Goal of the exercise
Please give again exactly the lines from the top of the material through the line with "You are a GUI"; omit each picture.

>>>>

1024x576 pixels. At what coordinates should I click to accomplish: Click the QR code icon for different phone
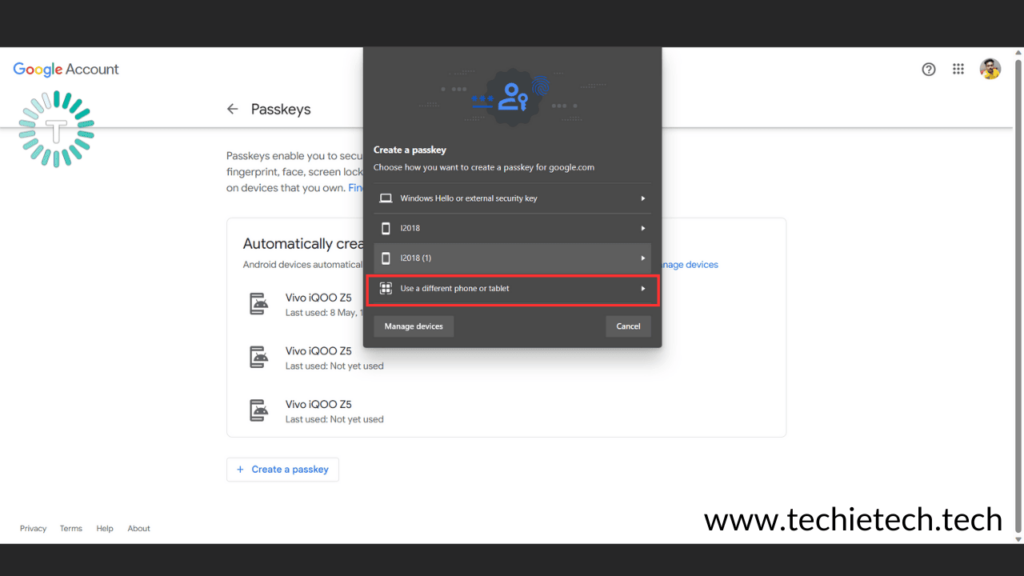(x=384, y=288)
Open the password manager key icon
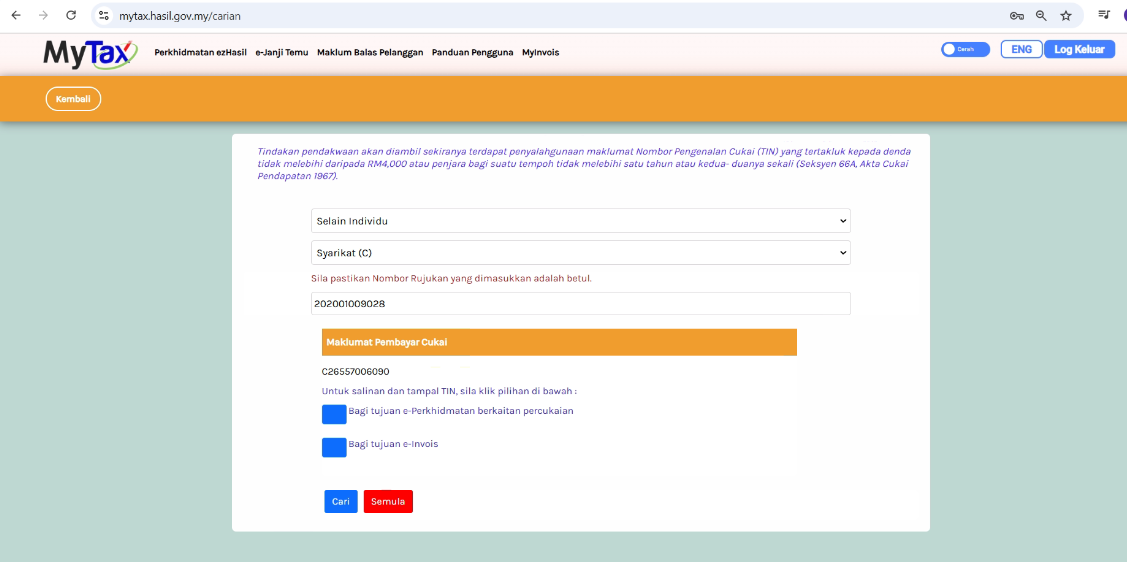The width and height of the screenshot is (1127, 562). click(1016, 16)
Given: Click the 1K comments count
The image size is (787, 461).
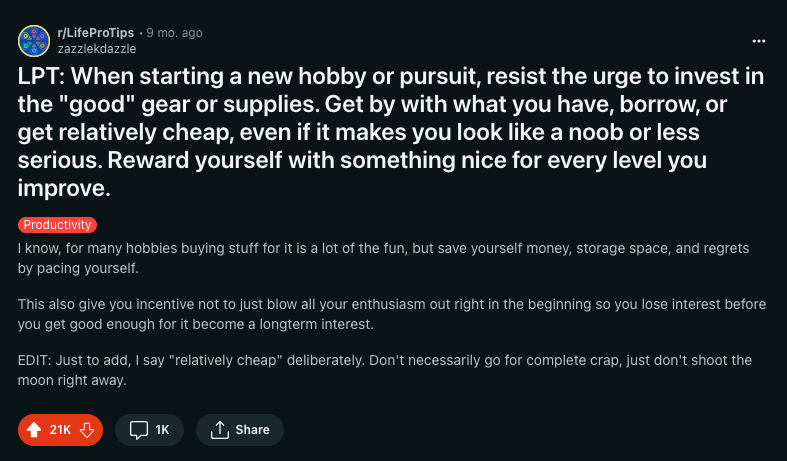Looking at the screenshot, I should tap(162, 430).
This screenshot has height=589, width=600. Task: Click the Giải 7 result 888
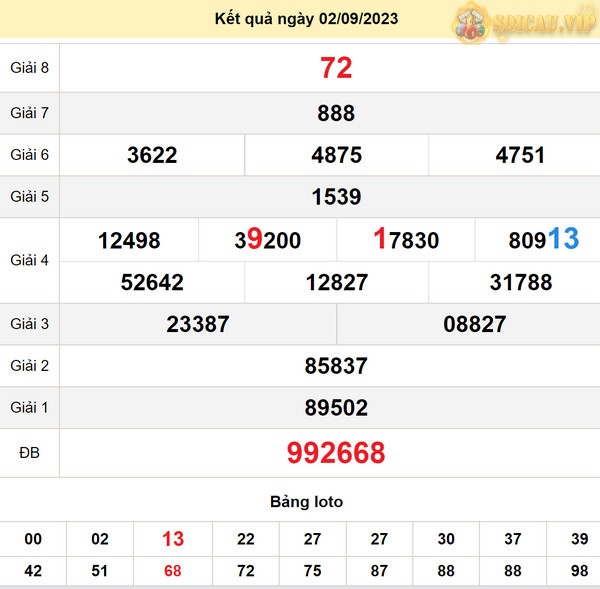pos(336,113)
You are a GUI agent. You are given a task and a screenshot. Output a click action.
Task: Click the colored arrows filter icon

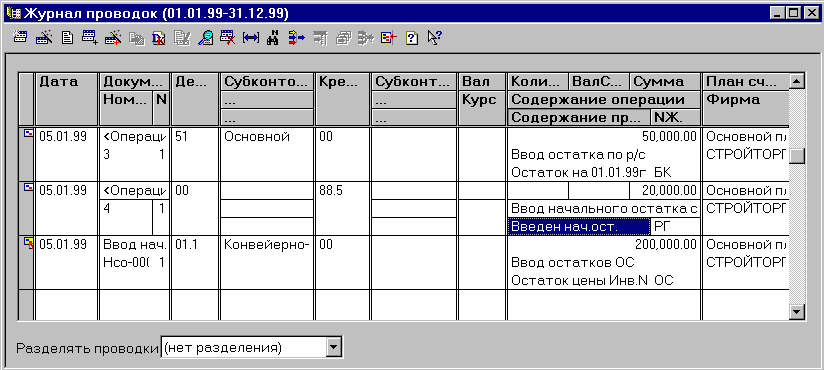(x=296, y=38)
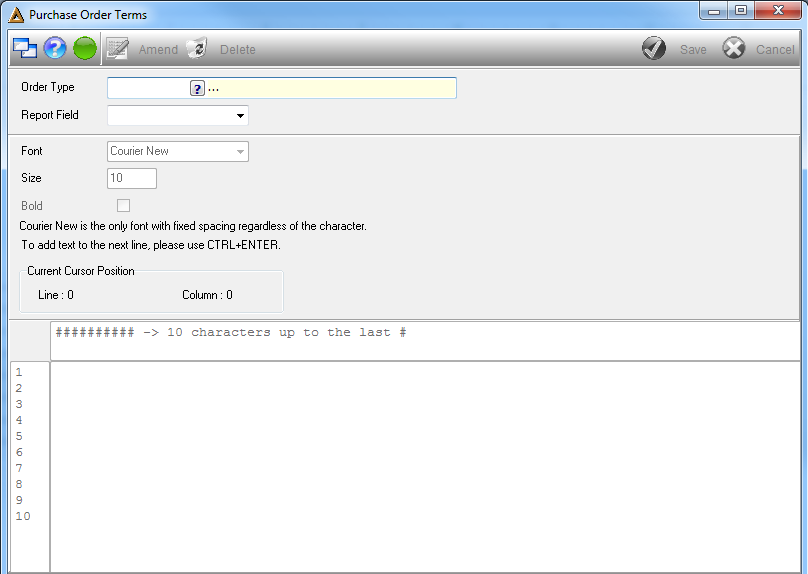The width and height of the screenshot is (808, 574).
Task: Expand the Report Field dropdown arrow
Action: pos(240,115)
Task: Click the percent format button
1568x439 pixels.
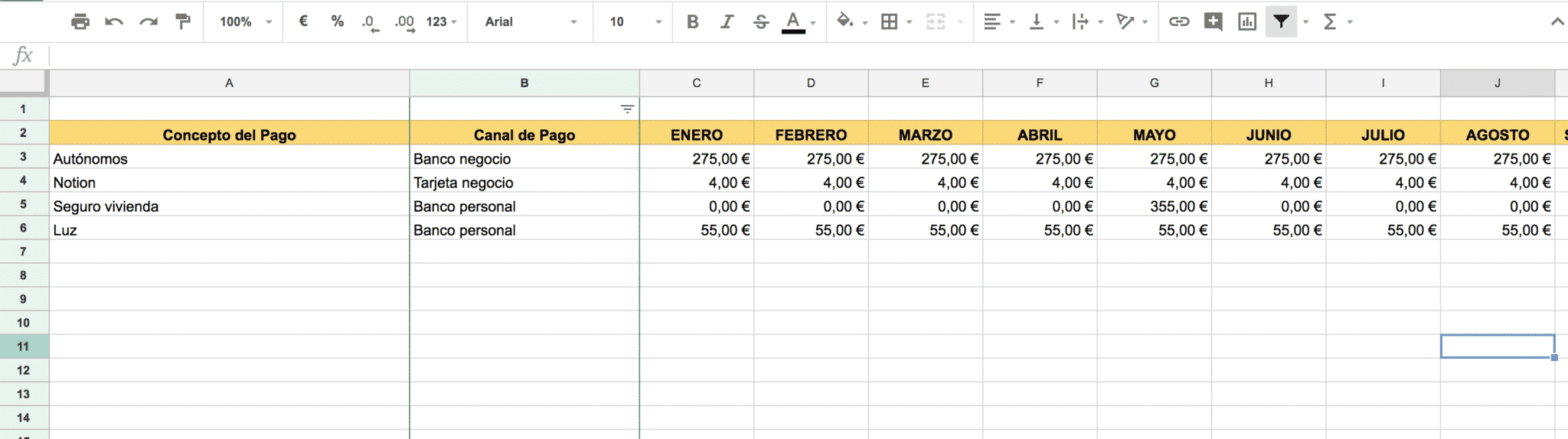Action: pos(337,21)
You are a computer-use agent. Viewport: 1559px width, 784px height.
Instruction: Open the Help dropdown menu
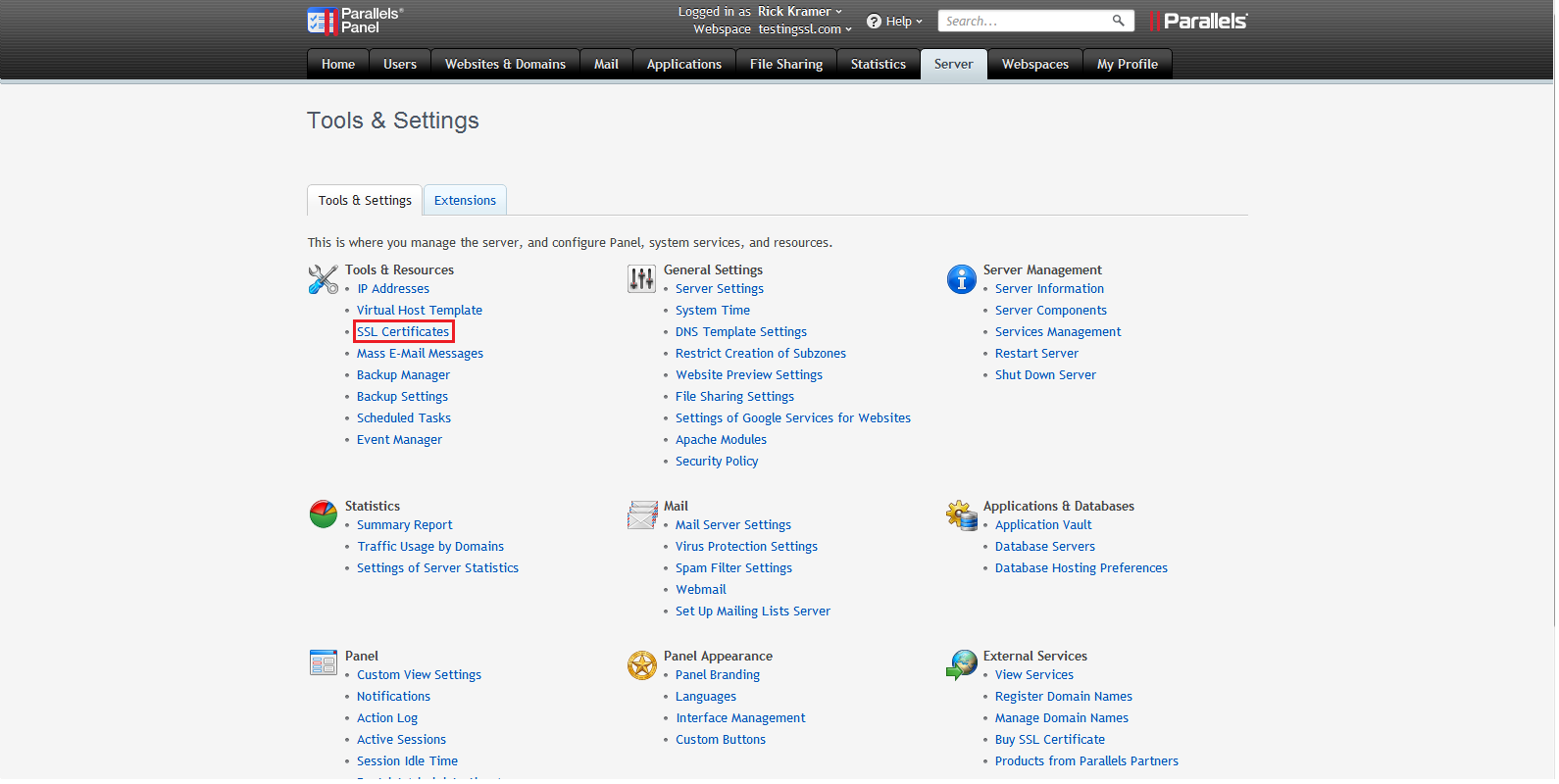point(895,22)
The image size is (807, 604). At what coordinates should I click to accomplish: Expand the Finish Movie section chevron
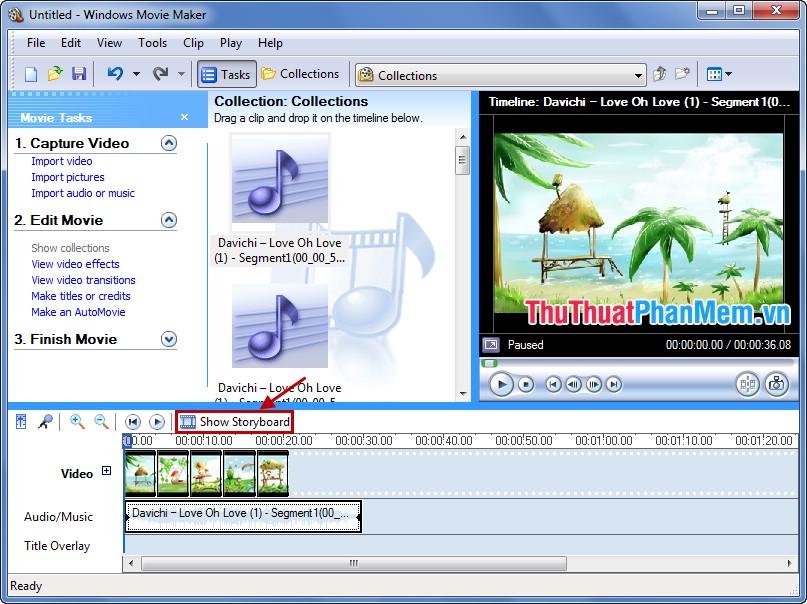[169, 339]
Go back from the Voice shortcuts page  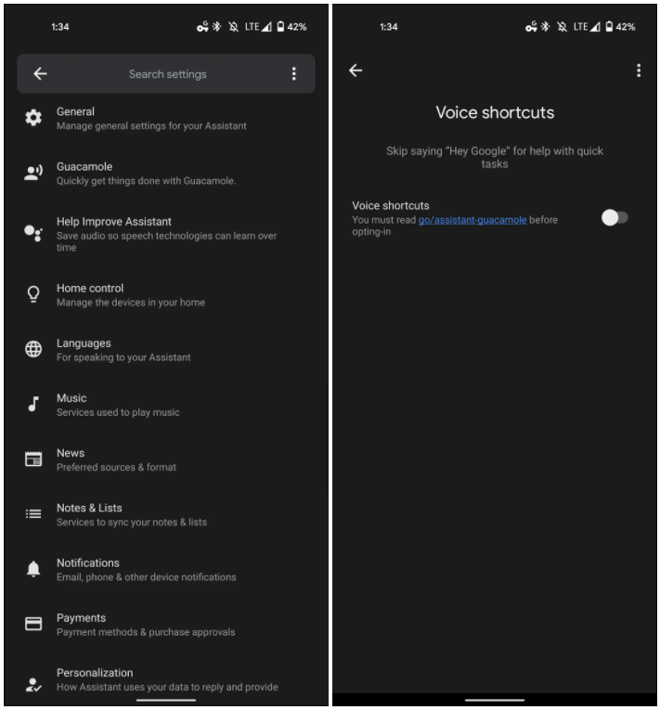tap(356, 71)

<<<<

Answer below
1024x576 pixels. At what coordinates should I click to accomplish: Click the QR code icon for different phone
(x=384, y=288)
Open the password manager key icon
The width and height of the screenshot is (1127, 562). click(1016, 16)
Given: Click the 1K comments count
The image size is (787, 461).
Looking at the screenshot, I should tap(162, 430).
This screenshot has height=589, width=600. Task: Click the Giải 7 result 888
pos(336,113)
You are a GUI agent. You are given a task and a screenshot. Output a click action.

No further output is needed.